Question

Assertion (A): The electrostatic force increases with a decrease the distance between the charges.
Reason (R): The electrostatic force of attraction or repulsion between any two stationary point charges is inversely proportional to the square of the distance between them.

Answer 1

Assertion (A): The electrostatic force increases with a decrease the distance between the charges.

Reason (R): The electrostatic force of attraction or repulsion between any two stationary point charges is inversely proportional to the square of the distance between them.

Both (A) and (R) are true and Reason is the correct explanation of Assertion.

But why?

• The general expression for electrostatic force between two charges is given as follows:

$\boxed{F = \dfrac{q_{1}q_{2}}{4\pi \epsilon_{0} {d}^{2} } }$

• q represents the charges, 'd' represents separation distance.

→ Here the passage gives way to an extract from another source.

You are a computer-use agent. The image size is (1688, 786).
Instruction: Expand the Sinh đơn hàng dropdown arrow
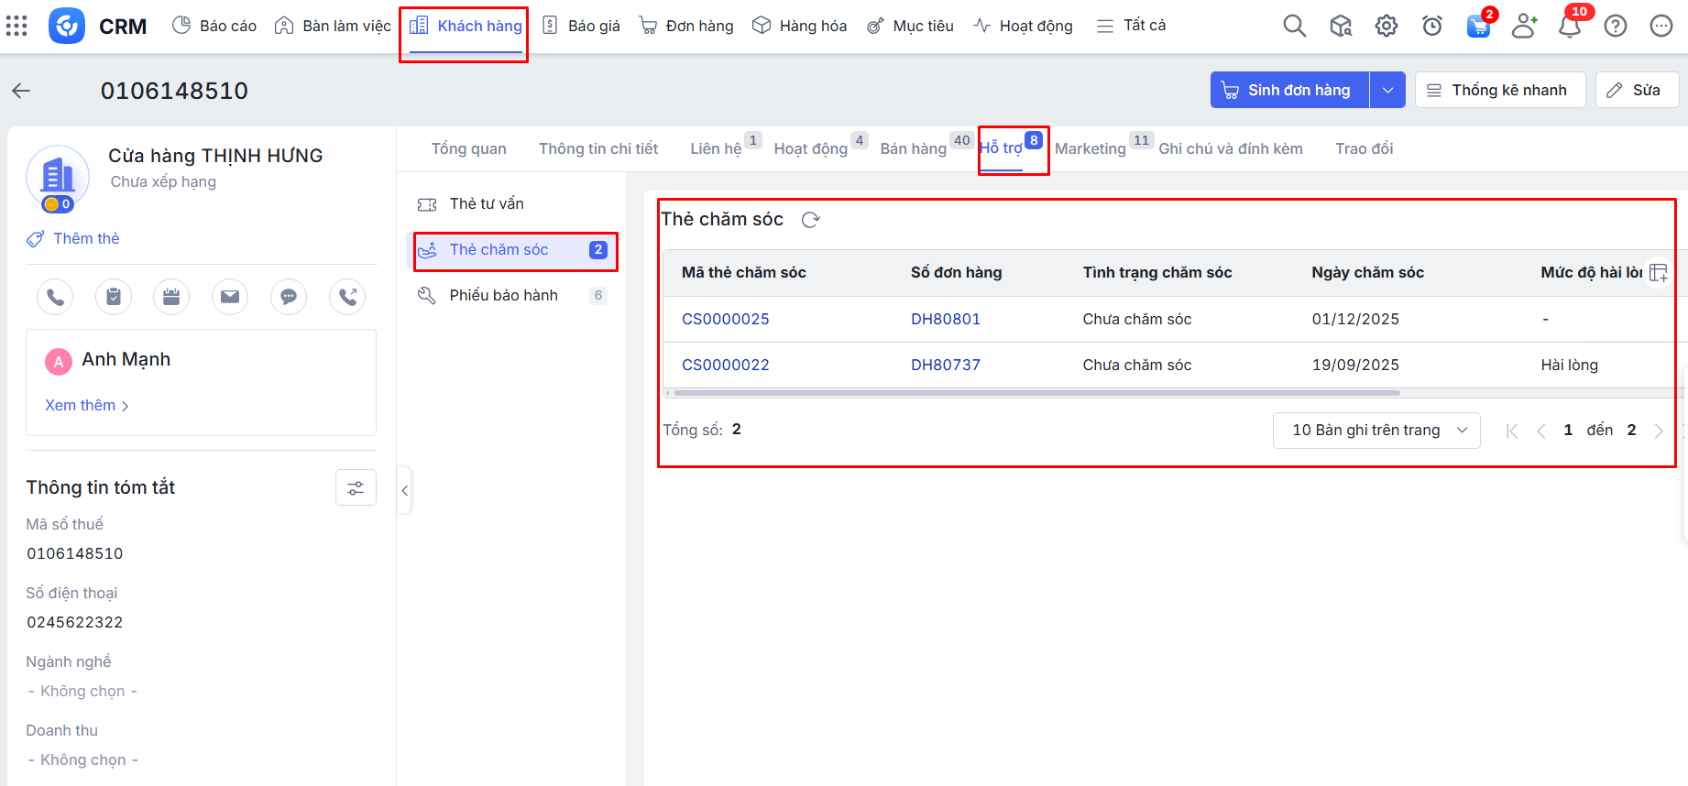click(x=1387, y=90)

• So, the distance between the charges is decreased, the value of denominator decreases and the value of F increases. Hence (A) is true.

• Also, $F\propto \dfrac{1}{d^{2}}$. So, (R) is also true and explains (A).

Hope It Helps.

Answer 2

Given : Assertion(A) is The electrostatic force increases with a decrease the distance between the charges.

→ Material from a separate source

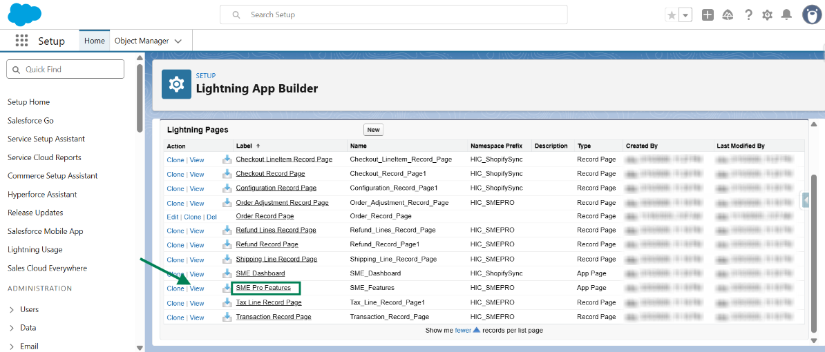Click the user avatar profile icon
Screen dimensions: 825x352
tap(811, 14)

And Reason (R) is given as  The electrostatic force of attraction or repulsion between any two stationary point charges is inversely proportional to the square of the distance between them.

We know that as per law the general expression for electrostatic force between two charges is given as follows:

$F=\frac{q_{1} q_{2}}{4 \pi \epsilon_{0} d^{2}}$

Where F is a electrostatic force ,q represent the charge ,and 'd' represents the distance .

From the formula of force it is clear that Force F is inversely proportional to the distance .

$F \propto \frac{1}{d^{2}}$.

thus, the distance between the charges is decreased, the value of denominator decreases and the value of F increases. Hence (A) is true.